The flocks of Bar-headed Geese grow larger at the intertidal areas of coastal islands such as Bhola, Monpura, Hatia and Nijhum-dwip as the chars of Padma and Jamuna turn dry and dusty. The estuarine islands of Bangladesh continue to be the prime winter home of the geese.
In spring the bar-headed geese turn vocal and the males start honking and showing off to their potential mates. But that is only a prelude to an earnest courtship which must wait till the geese return to the Tibetan plateau and the summer sun defrosts the highland.
The bar-headed geese nest on the ground and need vast areas free of prowlers and predators for months to incubate eggs and rear chicks. There is no such place in Bangladesh for a single pair of geese, but Tibet easily has room for thousands of breeding pairs.

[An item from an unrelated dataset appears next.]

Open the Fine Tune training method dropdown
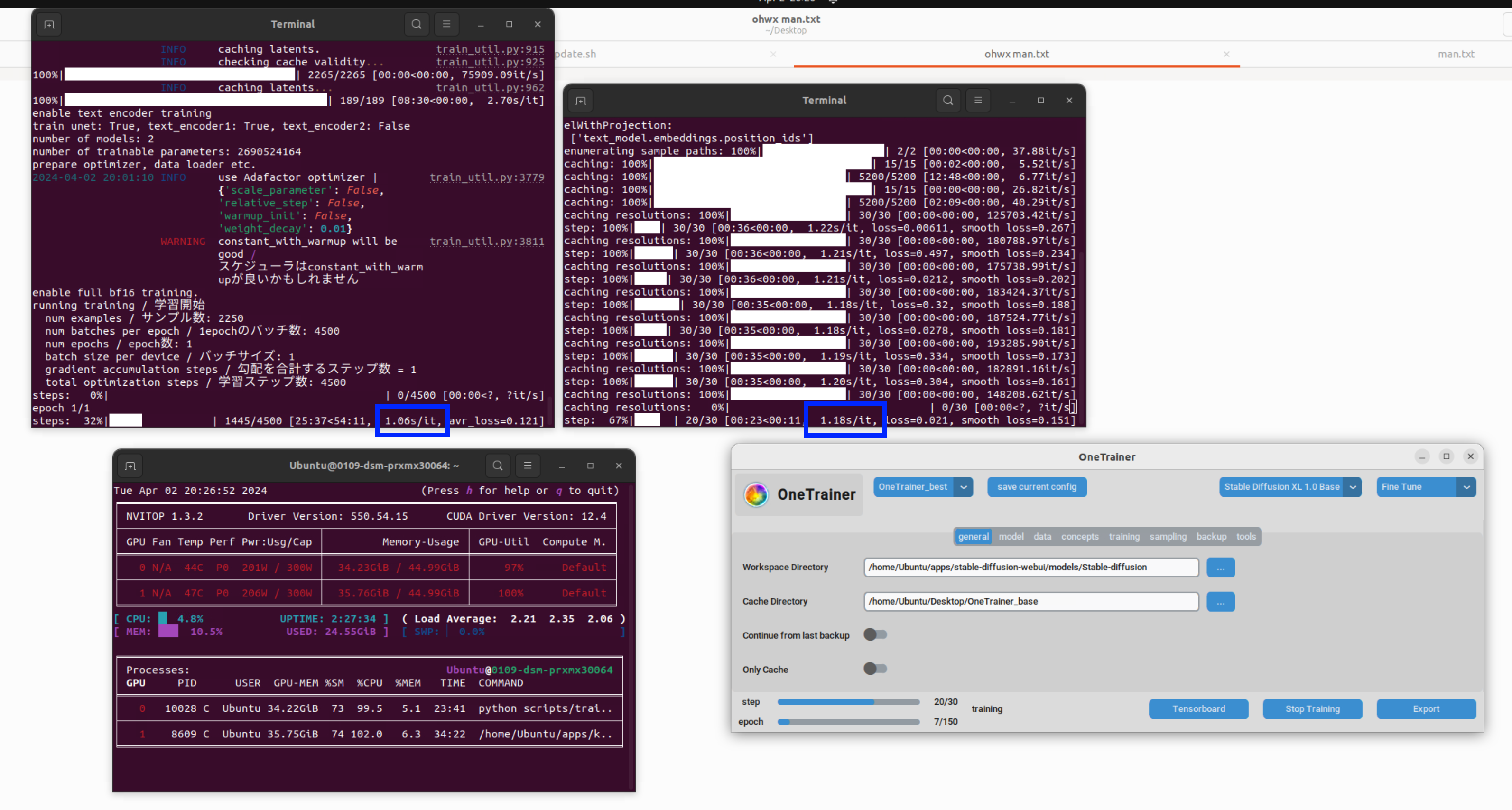Screen dimensions: 1512x810 click(x=1466, y=487)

The high plateau of Tibet has been the traditional breeding ground of the bar-headed geese. But to go there from Bangladesh the geese must fly over the highest barrier on earth, the Himalayas.
And that is not frightening to them at all. They have already done that at least once after birth to come to Bangladesh.

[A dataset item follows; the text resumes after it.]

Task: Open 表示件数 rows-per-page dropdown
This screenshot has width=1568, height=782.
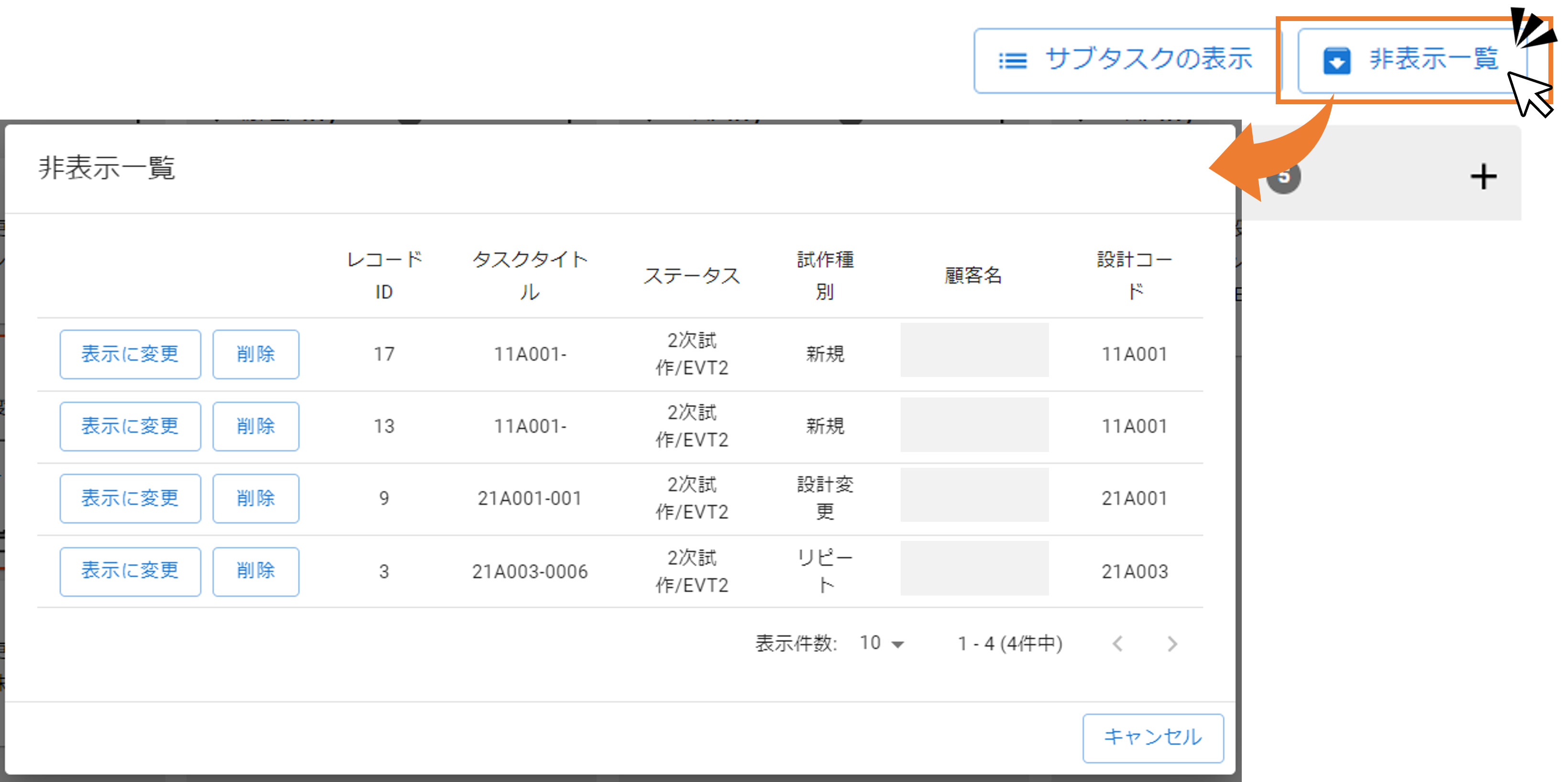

In fact, every bar-headed goose is likely to fly over the Himalayas 50 times in its expected life of 25 years. The goose has developed the great ability to fly at extreme altitudes with ease. A goose fitted with a transmitter recorded flying as high as 7,270 metres over the Himalayas.
A bar-headed goose was even observed honking as it flew over the Mount Makalu peak, 8,481 metres high. The best mountaineers gasp to breathe atop Makalu, and a goose goes honking! The reports of some Everest summiteers claiming to have seen geese flying overhead may not be all hallucinations.
The bar-headed goose weighs about three kilograms but has lungs much larger than any bird of that size. The haemoglobin in its red blood cells binds oxygen very strongly, and it breathes deeply when oxygen density drops. Great adaptations for routinely flying at altitudes no other birds ever do.
Jessica Meir, an astronaut, raised several chicks of bar-headed Geese and trained them to fly in an oxygen controlled wind-tunnel. She monitored their hearts, lungs, metabolic rates etc. Her experiments suggest that the geese could fly over mountains as high as Everest.
The population of this high altitude flyer is not low and, probably, growing. Over the past two centuries, the goose has been introduced to many places beyond its traditional home, South and Southeast Asia. The introduced birds have been flourishing in Great Britain and a few other countries of Europe.
In Tibet the bar-headed goose is considered sacred and not eaten; although sometimes their nests are robbed and the eggs are eaten. With an estimated 25,000 females laying eggs at the Tibetan plateau a few geese-eggs omelettes eaten by some mortified monks may not be so worrisome.
A female bar-headed goose may lay two to eight eggs. How many eggs she actually lays depends on how well it could feed in the winter months. That is why our wholesale destruction of her feeding ground in Bangladesh is so much more distressing.
Enam Ul Haque is the Chairman of WildTeam.